Write out the data below again, replacing "Screen dimensions" with "Screen size" and keeping everything else the same. Leave the pictures out.

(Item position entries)
** Start **
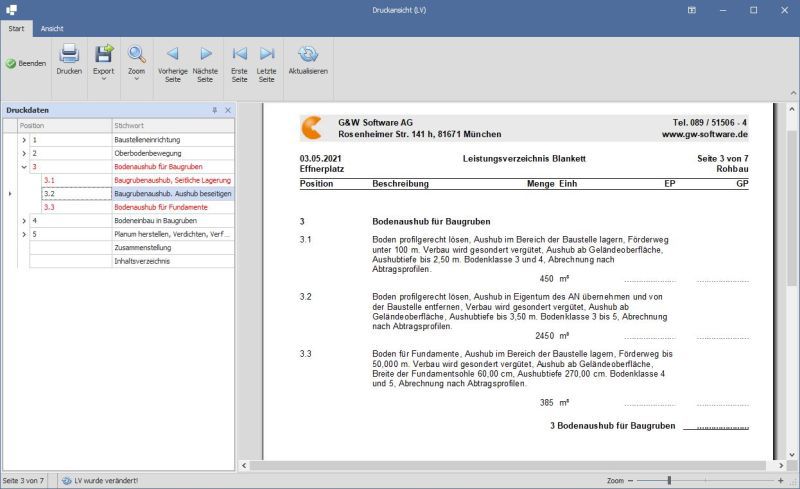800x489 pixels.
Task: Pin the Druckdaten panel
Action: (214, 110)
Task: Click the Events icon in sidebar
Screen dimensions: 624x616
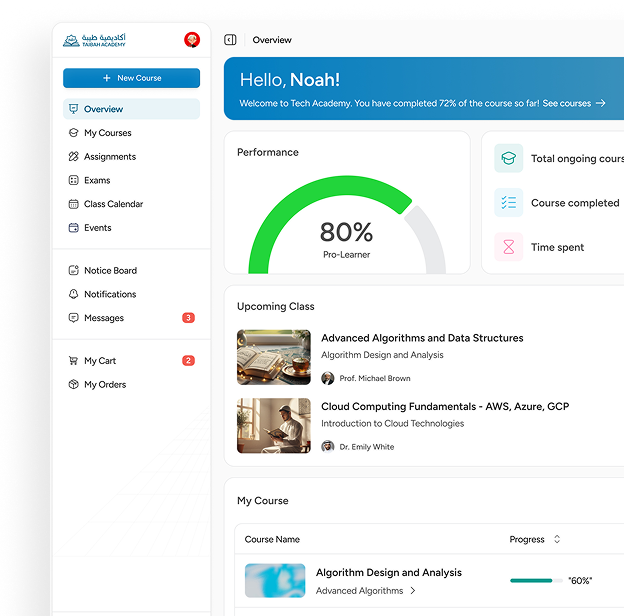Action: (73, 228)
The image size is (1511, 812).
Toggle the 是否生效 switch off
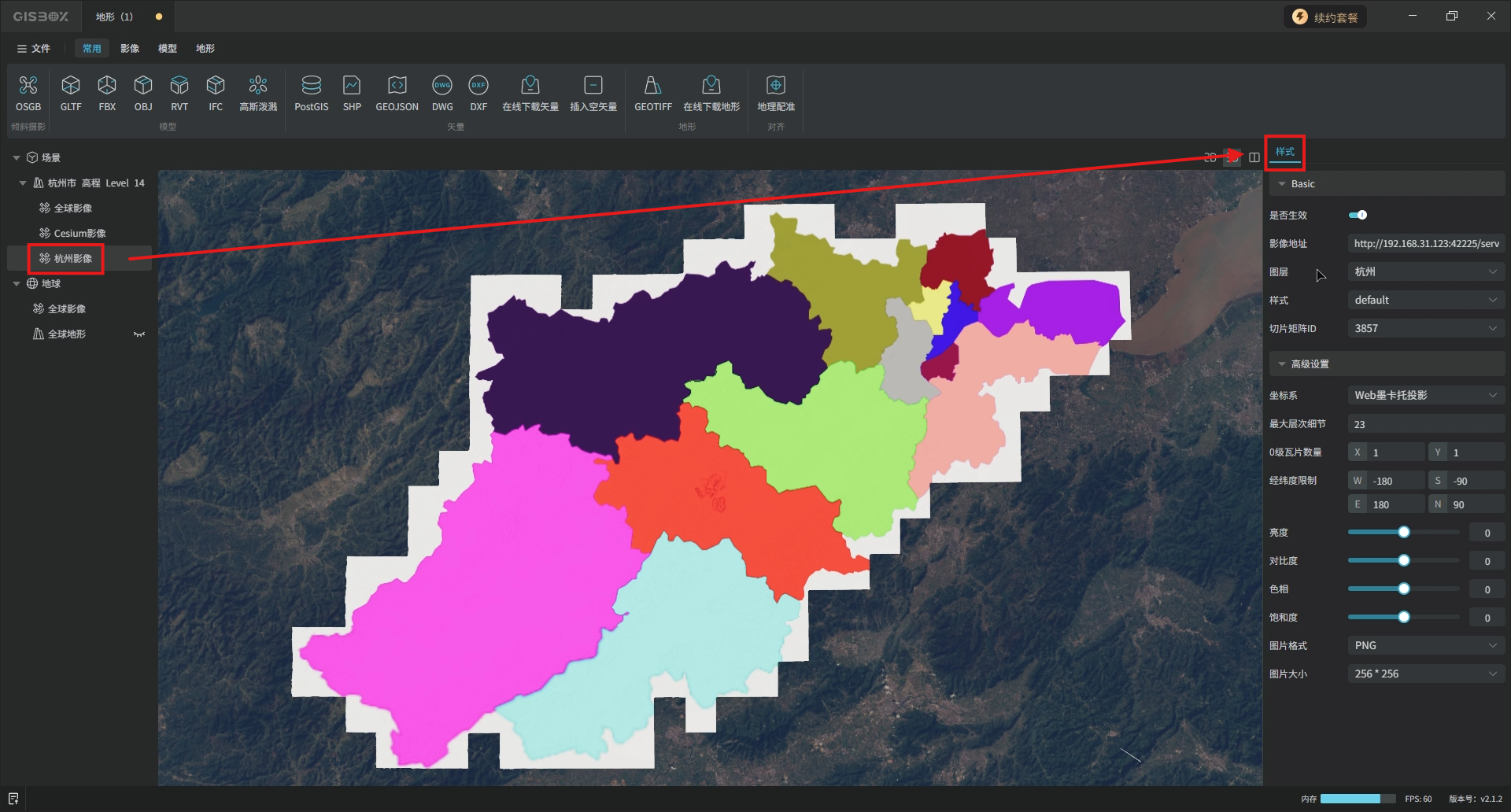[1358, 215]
** End **
- _Reply_:
800x489 pixels.
Task: Pin the Druckdaten panel
Action: (214, 110)
Task: Click the Events icon in sidebar
Screen size: 624x616
Action: (73, 228)
The image size is (1511, 812).
Toggle the 是否生效 switch off
[1358, 215]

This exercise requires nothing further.